EXERCISE: The response must consist of the lines from the one holding "Click the 常用 folder icon in sidebar" through the final line of the entries, given again exactly and without any pictures.

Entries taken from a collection
═══

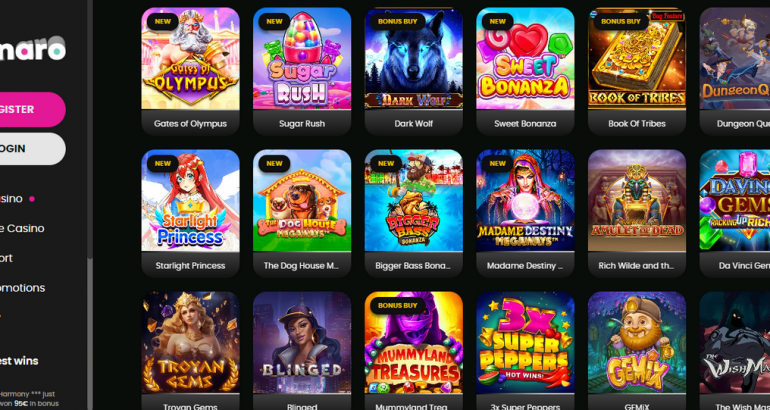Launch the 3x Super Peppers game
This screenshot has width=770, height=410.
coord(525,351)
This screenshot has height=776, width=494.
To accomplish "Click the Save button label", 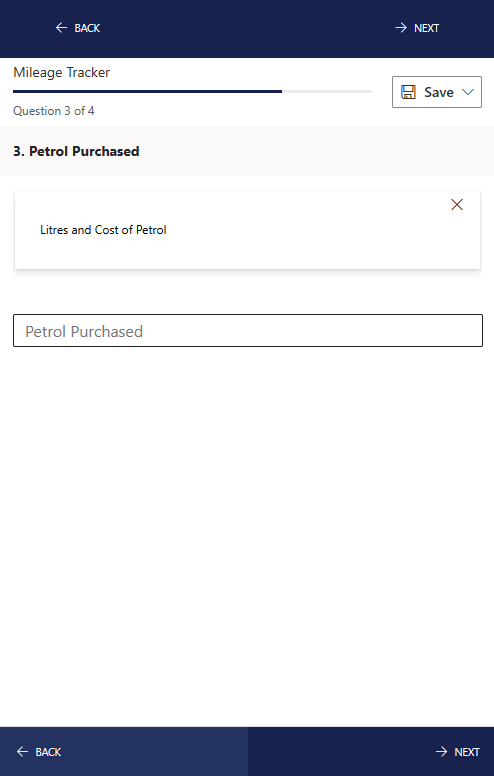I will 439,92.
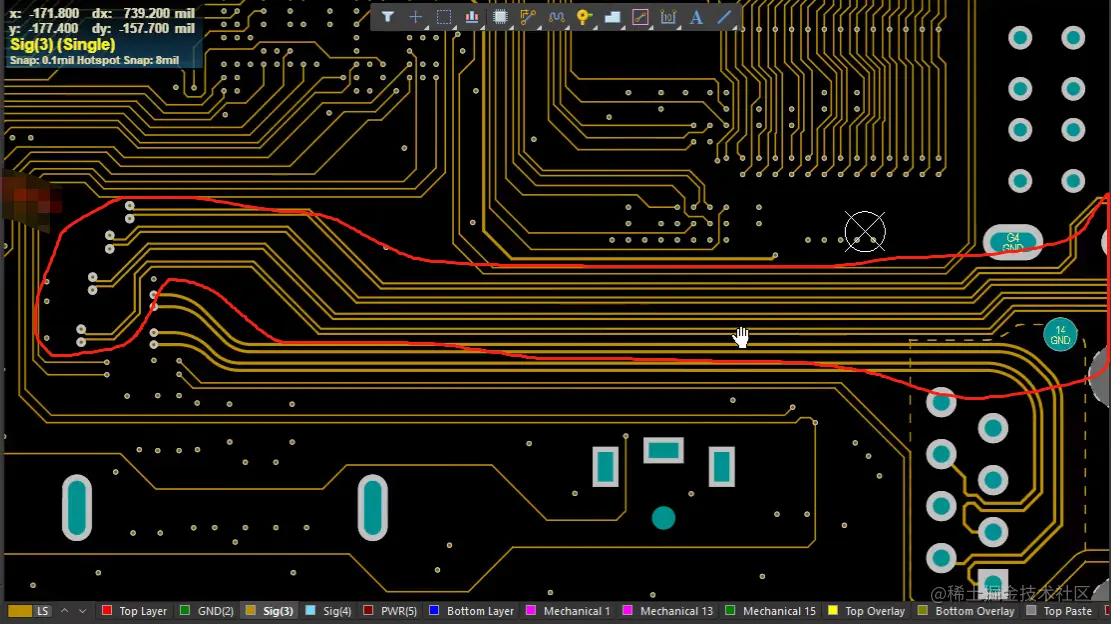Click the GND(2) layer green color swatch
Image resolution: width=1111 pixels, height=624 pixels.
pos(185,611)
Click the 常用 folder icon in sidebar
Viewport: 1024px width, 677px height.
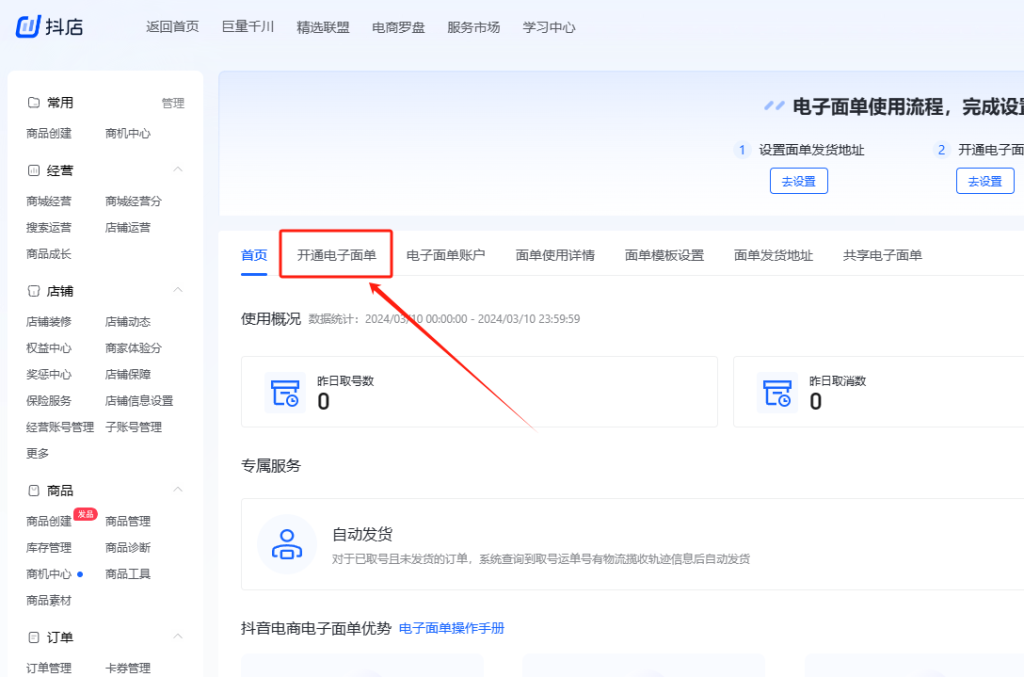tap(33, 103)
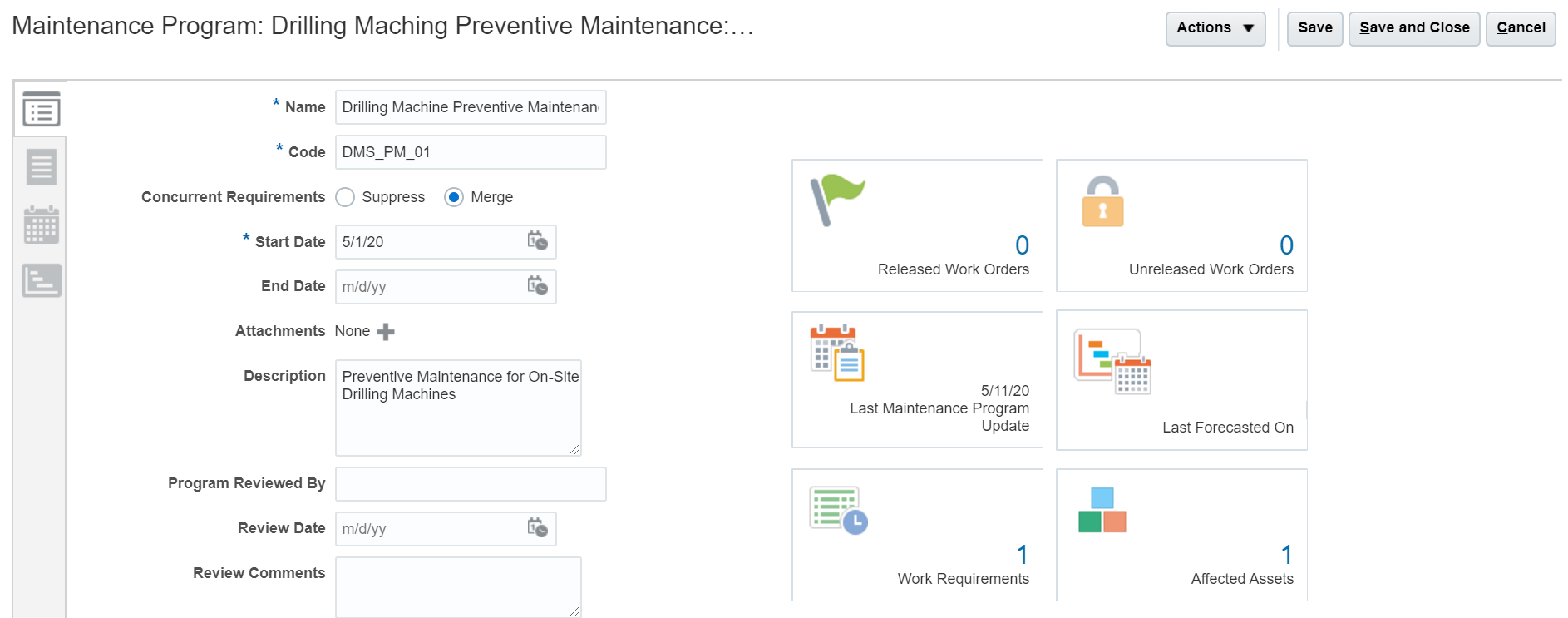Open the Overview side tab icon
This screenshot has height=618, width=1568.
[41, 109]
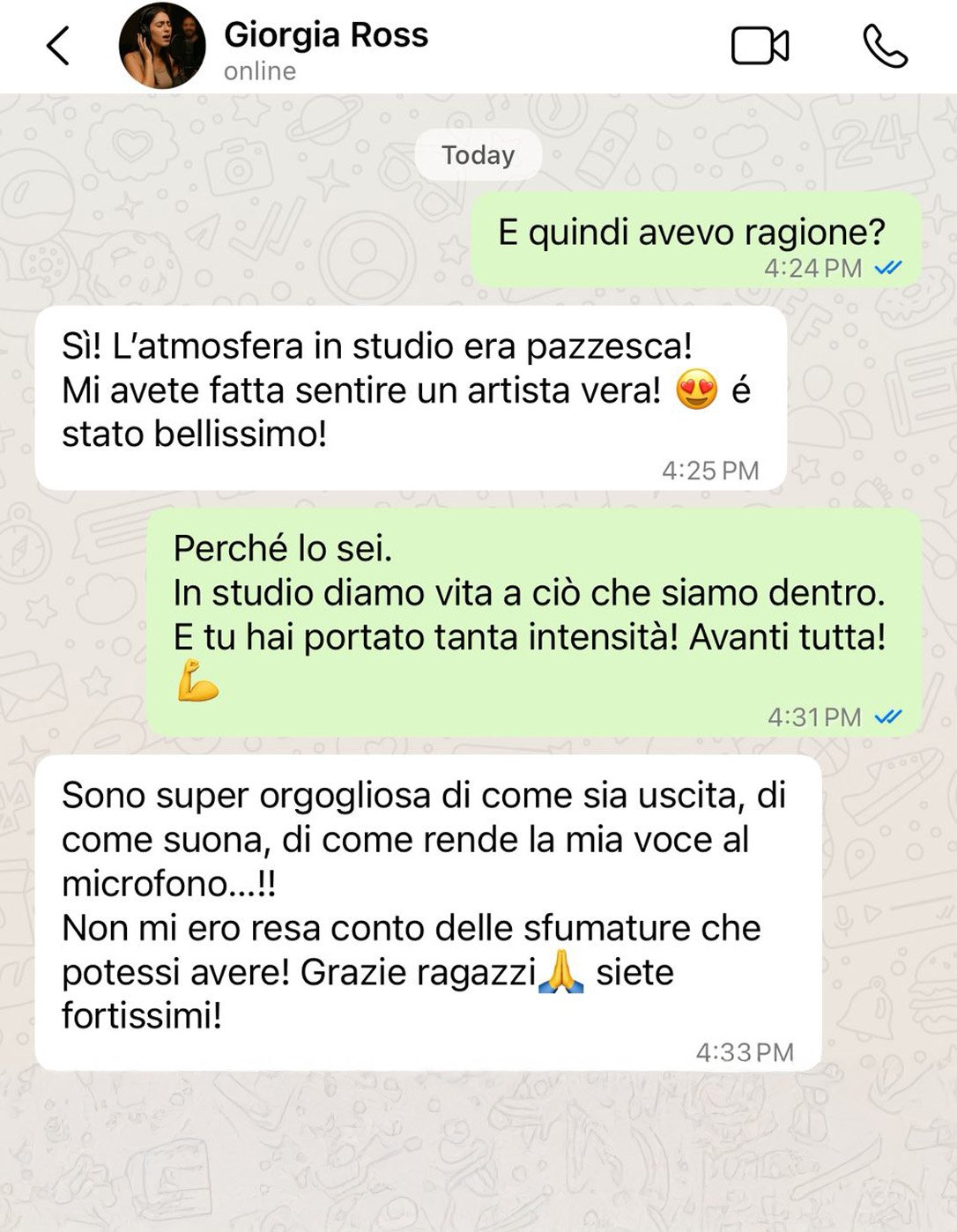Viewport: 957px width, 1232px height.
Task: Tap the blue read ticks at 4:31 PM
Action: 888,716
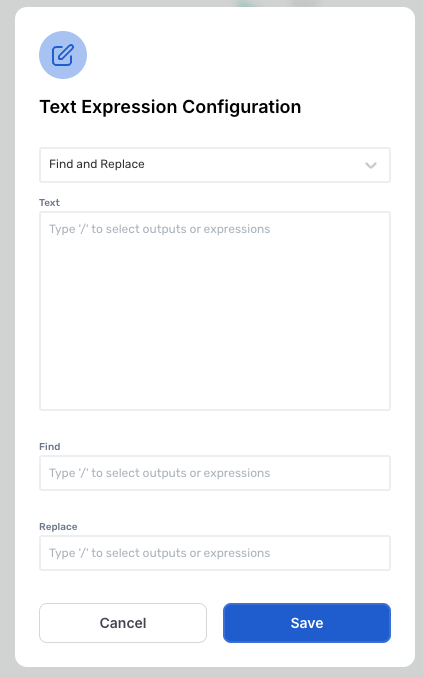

═══

ANSWER TO THIS EXERCISE:
Click the 常用 folder icon in sidebar
Viewport: 1024px width, 677px height.
tap(33, 103)
Open the Overview side tab icon
This screenshot has height=618, width=1568.
[41, 109]
Viewport: 957px width, 1232px height.
Task: Tap the blue read ticks at 4:31 PM
Action: 888,716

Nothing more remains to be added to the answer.